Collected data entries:
________________________

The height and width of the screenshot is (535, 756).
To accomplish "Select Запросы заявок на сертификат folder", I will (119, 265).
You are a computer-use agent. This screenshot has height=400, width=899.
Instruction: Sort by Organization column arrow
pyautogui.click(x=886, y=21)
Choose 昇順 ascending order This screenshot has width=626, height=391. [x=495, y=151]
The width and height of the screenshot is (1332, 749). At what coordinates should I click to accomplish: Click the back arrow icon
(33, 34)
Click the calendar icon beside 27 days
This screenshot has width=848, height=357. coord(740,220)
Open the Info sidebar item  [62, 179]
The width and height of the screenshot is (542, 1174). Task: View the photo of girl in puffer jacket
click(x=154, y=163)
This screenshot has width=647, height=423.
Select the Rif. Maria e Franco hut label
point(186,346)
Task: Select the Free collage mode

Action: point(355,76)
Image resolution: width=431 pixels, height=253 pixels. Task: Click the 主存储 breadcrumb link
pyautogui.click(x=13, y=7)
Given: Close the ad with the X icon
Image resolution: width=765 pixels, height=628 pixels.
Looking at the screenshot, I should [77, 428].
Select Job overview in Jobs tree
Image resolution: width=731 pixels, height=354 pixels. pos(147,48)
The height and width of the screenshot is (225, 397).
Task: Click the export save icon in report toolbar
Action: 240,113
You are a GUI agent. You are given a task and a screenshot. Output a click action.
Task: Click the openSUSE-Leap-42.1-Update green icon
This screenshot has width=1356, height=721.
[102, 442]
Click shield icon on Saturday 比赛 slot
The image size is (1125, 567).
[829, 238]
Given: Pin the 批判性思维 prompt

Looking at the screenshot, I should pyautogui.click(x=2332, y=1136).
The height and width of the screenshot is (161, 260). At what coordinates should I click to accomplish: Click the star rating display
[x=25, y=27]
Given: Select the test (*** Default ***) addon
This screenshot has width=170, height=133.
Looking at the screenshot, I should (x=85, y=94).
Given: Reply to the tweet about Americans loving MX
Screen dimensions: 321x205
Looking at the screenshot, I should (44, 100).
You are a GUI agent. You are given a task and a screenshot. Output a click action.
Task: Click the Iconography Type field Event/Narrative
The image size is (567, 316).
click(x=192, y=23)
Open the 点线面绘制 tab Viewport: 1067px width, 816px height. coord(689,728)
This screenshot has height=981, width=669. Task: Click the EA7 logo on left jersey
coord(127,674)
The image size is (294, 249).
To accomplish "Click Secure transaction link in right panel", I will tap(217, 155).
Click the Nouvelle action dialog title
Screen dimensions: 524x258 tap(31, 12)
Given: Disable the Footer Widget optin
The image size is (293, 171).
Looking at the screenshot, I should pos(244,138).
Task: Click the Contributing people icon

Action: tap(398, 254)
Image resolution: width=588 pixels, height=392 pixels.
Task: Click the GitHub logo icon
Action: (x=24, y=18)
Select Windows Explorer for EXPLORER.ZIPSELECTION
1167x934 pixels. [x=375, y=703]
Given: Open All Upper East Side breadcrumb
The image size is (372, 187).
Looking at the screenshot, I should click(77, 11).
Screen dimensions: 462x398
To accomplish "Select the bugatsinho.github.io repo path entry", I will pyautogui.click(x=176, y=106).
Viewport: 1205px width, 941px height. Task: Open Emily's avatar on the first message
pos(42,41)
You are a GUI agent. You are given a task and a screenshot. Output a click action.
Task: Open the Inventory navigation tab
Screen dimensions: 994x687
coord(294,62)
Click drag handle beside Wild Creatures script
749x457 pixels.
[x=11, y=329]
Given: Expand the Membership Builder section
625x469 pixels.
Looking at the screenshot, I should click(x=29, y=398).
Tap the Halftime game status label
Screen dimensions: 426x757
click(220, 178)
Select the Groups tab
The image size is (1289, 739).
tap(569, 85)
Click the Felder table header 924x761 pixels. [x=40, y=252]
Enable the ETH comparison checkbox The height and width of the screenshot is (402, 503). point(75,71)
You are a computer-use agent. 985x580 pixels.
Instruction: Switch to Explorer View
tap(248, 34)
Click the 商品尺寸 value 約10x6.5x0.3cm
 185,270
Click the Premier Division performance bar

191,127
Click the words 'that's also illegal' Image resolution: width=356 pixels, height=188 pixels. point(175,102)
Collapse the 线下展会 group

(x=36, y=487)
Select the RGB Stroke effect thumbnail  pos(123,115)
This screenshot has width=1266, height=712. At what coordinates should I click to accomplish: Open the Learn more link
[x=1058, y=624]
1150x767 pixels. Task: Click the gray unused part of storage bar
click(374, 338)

________________________

EXERCISE: Every line of the records above needs to be given again exactly.

ANSWER:
The height and width of the screenshot is (535, 756).
To accomplish "Select Запросы заявок на сертификат folder", I will (119, 265).
You are a computer-use agent. This screenshot has height=400, width=899.
Instruction: Sort by Organization column arrow
pyautogui.click(x=886, y=21)
Choose 昇順 ascending order This screenshot has width=626, height=391. [x=495, y=151]
The width and height of the screenshot is (1332, 749). At what coordinates should I click to accomplish: Click the back arrow icon
(33, 34)
Click the calendar icon beside 27 days
This screenshot has width=848, height=357. coord(740,220)
Open the Info sidebar item  [62, 179]
The width and height of the screenshot is (542, 1174). Task: View the photo of girl in puffer jacket
click(x=154, y=163)
This screenshot has width=647, height=423.
Select the Rif. Maria e Franco hut label
point(186,346)
Task: Select the Free collage mode

Action: point(355,76)
Image resolution: width=431 pixels, height=253 pixels. Task: Click the 主存储 breadcrumb link
pyautogui.click(x=13, y=7)
Given: Close the ad with the X icon
Image resolution: width=765 pixels, height=628 pixels.
Looking at the screenshot, I should [77, 428].
Select Job overview in Jobs tree
Image resolution: width=731 pixels, height=354 pixels. pos(147,48)
The height and width of the screenshot is (225, 397).
Task: Click the export save icon in report toolbar
Action: 240,113
You are a GUI agent. You are given a task and a screenshot. Output a click action.
Task: Click the openSUSE-Leap-42.1-Update green icon
This screenshot has width=1356, height=721.
[102, 442]
Click shield icon on Saturday 比赛 slot
The image size is (1125, 567).
[829, 238]
Given: Pin the 批判性思维 prompt

Looking at the screenshot, I should pyautogui.click(x=2332, y=1136).
The height and width of the screenshot is (161, 260). At what coordinates should I click to accomplish: Click the star rating display
[x=25, y=27]
Given: Select the test (*** Default ***) addon
This screenshot has width=170, height=133.
Looking at the screenshot, I should (x=85, y=94).
Given: Reply to the tweet about Americans loving MX
Screen dimensions: 321x205
Looking at the screenshot, I should (44, 100).
You are a GUI agent. You are given a task and a screenshot. Output a click action.
Task: Click the Iconography Type field Event/Narrative
The image size is (567, 316).
click(x=192, y=23)
Open the 点线面绘制 tab Viewport: 1067px width, 816px height. coord(689,728)
This screenshot has height=981, width=669. Task: Click the EA7 logo on left jersey
coord(127,674)
The image size is (294, 249).
To accomplish "Click Secure transaction link in right panel", I will tap(217, 155).
Click the Nouvelle action dialog title
Screen dimensions: 524x258 tap(31, 12)
Given: Disable the Footer Widget optin
The image size is (293, 171).
Looking at the screenshot, I should pos(244,138).
Task: Click the Contributing people icon

Action: tap(398, 254)
Image resolution: width=588 pixels, height=392 pixels.
Task: Click the GitHub logo icon
Action: (x=24, y=18)
Select Windows Explorer for EXPLORER.ZIPSELECTION
1167x934 pixels. [x=375, y=703]
Given: Open All Upper East Side breadcrumb
The image size is (372, 187).
Looking at the screenshot, I should click(77, 11).
Screen dimensions: 462x398
To accomplish "Select the bugatsinho.github.io repo path entry", I will pyautogui.click(x=176, y=106).
Viewport: 1205px width, 941px height. Task: Open Emily's avatar on the first message
pos(42,41)
You are a GUI agent. You are given a task and a screenshot. Output a click action.
Task: Open the Inventory navigation tab
Screen dimensions: 994x687
coord(294,62)
Click drag handle beside Wild Creatures script
749x457 pixels.
[x=11, y=329]
Given: Expand the Membership Builder section
625x469 pixels.
Looking at the screenshot, I should click(x=29, y=398).
Tap the Halftime game status label
Screen dimensions: 426x757
click(220, 178)
Select the Groups tab
The image size is (1289, 739).
tap(569, 85)
Click the Felder table header 924x761 pixels. [x=40, y=252]
Enable the ETH comparison checkbox The height and width of the screenshot is (402, 503). point(75,71)
You are a computer-use agent. 985x580 pixels.
Instruction: Switch to Explorer View
tap(248, 34)
Click the 商品尺寸 value 約10x6.5x0.3cm
 185,270
Click the Premier Division performance bar

191,127
Click the words 'that's also illegal' Image resolution: width=356 pixels, height=188 pixels. point(175,102)
Collapse the 线下展会 group

(x=36, y=487)
Select the RGB Stroke effect thumbnail  pos(123,115)
This screenshot has width=1266, height=712. At what coordinates should I click to accomplish: Open the Learn more link
[x=1058, y=624]
1150x767 pixels. Task: Click the gray unused part of storage bar
click(374, 338)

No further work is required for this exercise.